## Data for processing
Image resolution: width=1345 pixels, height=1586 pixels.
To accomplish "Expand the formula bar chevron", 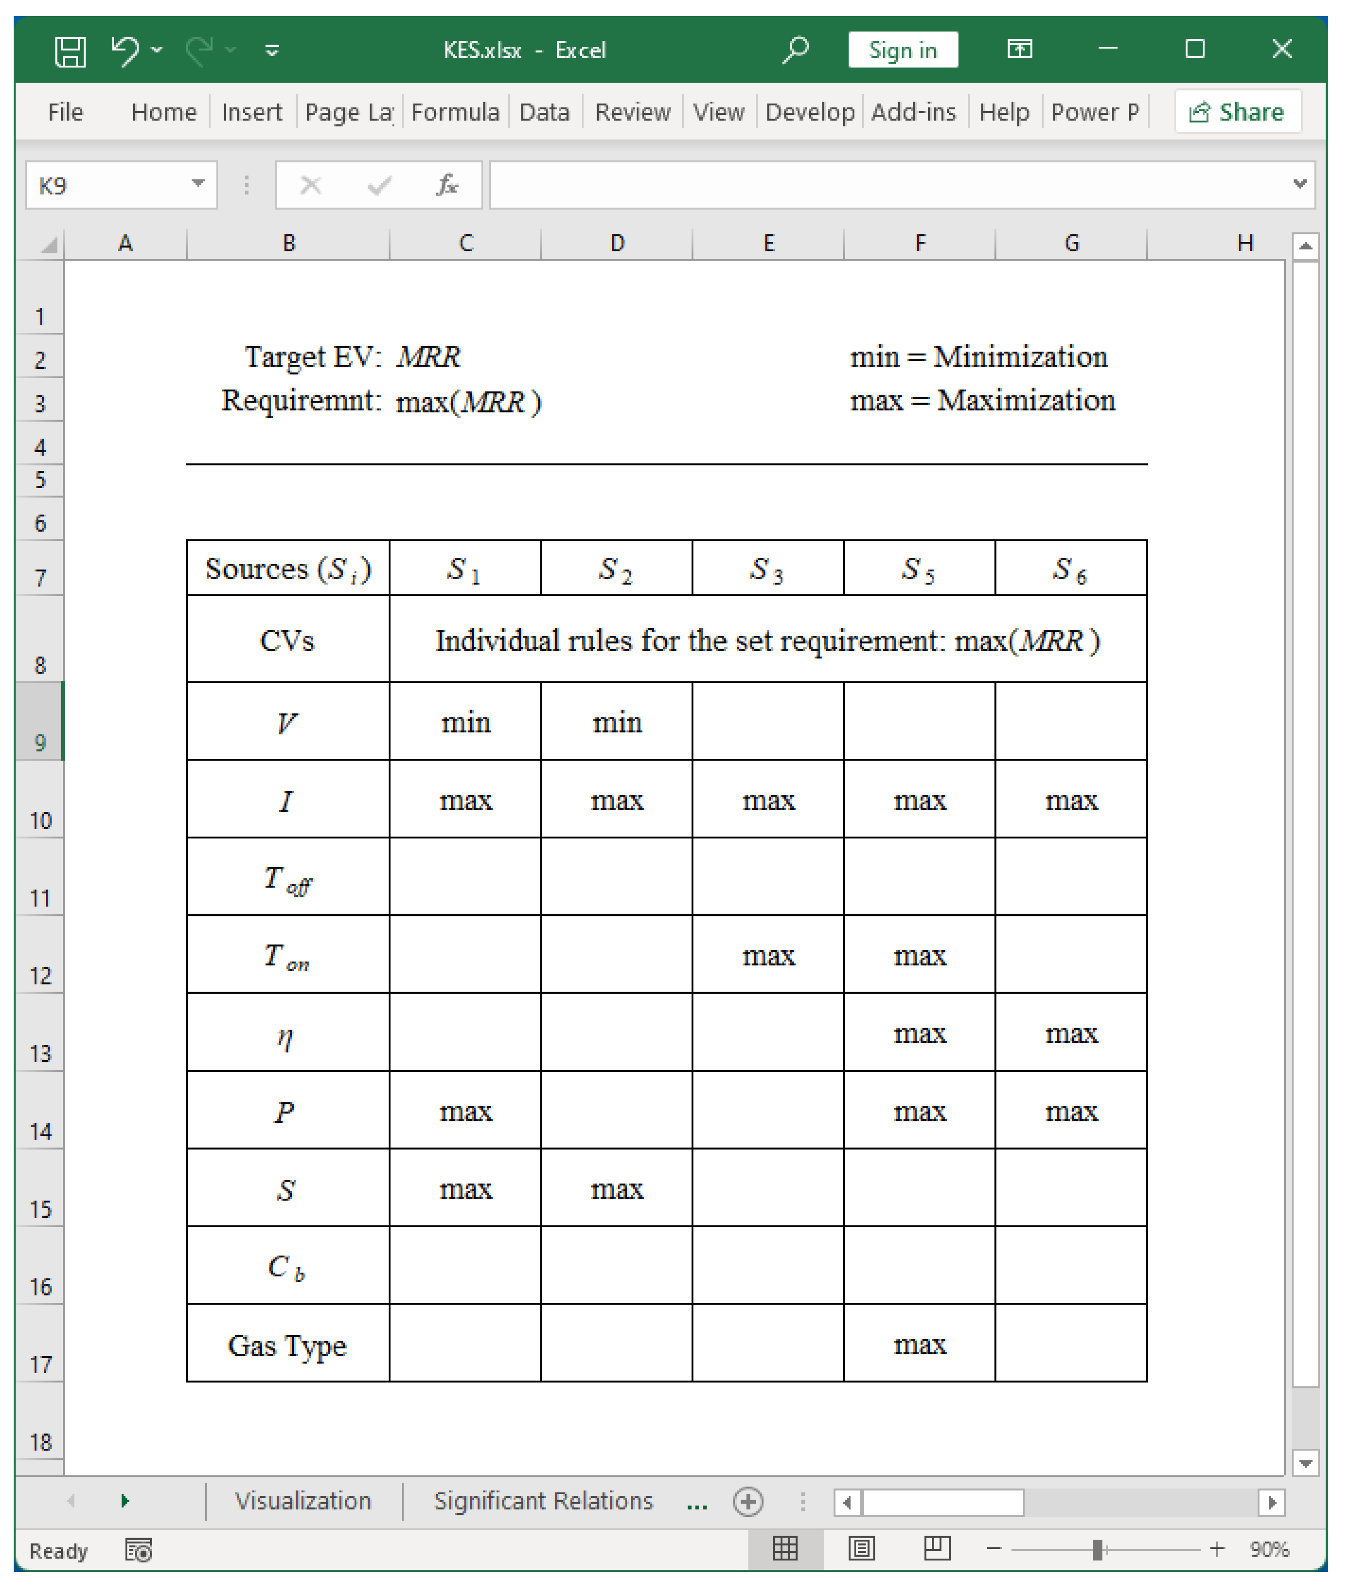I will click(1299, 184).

==

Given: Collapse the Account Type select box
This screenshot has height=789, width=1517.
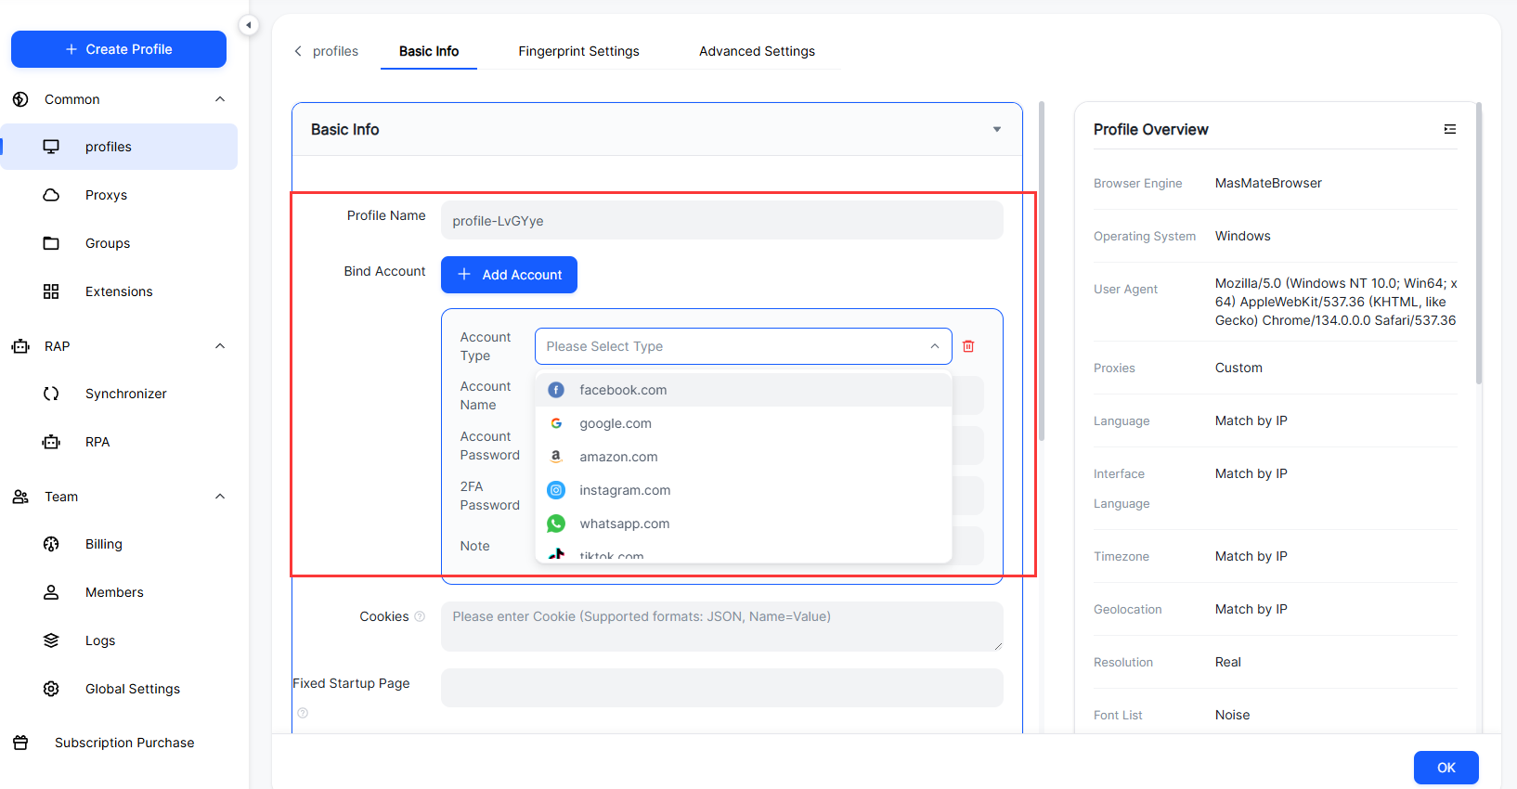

...

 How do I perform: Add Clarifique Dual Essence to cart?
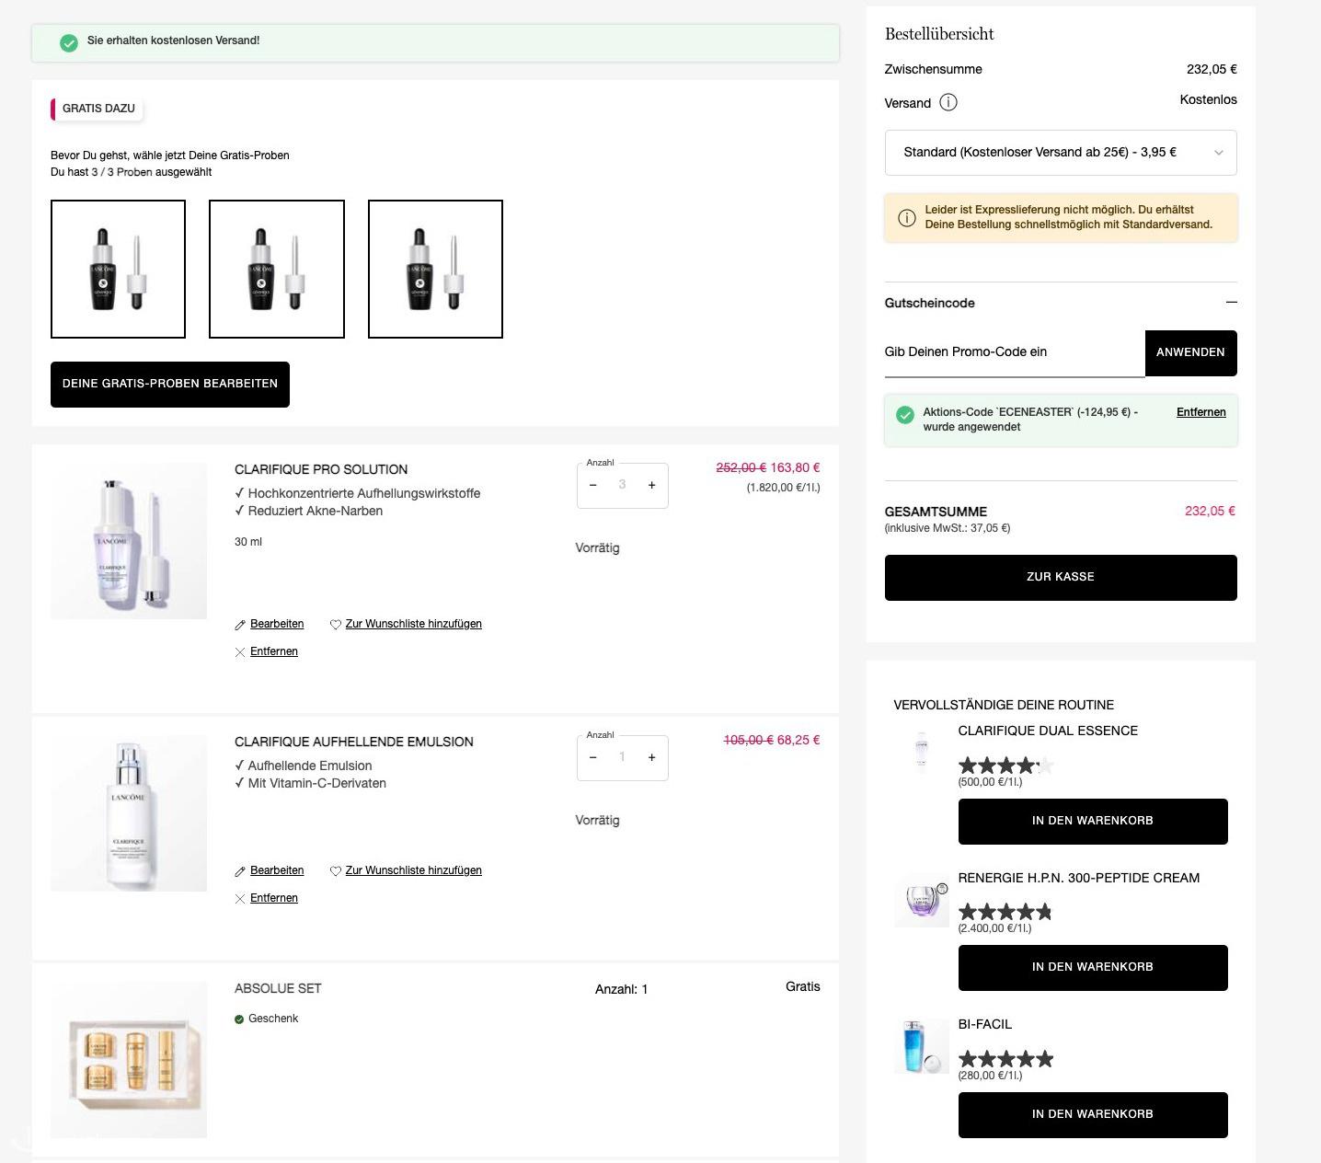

## Given exercise
Put the lines from the line with "Given: Collapse the Account Type select box" up to and including the line with "This screenshot has height=789, width=1517." into a Markdown table with columns n and Line, leaving out blank lines.

## Response below
| n | Line |
|---|---|
| 1 | Given: Collapse the Account Type select box |
| 2 | This screenshot has height=789, width=1517. |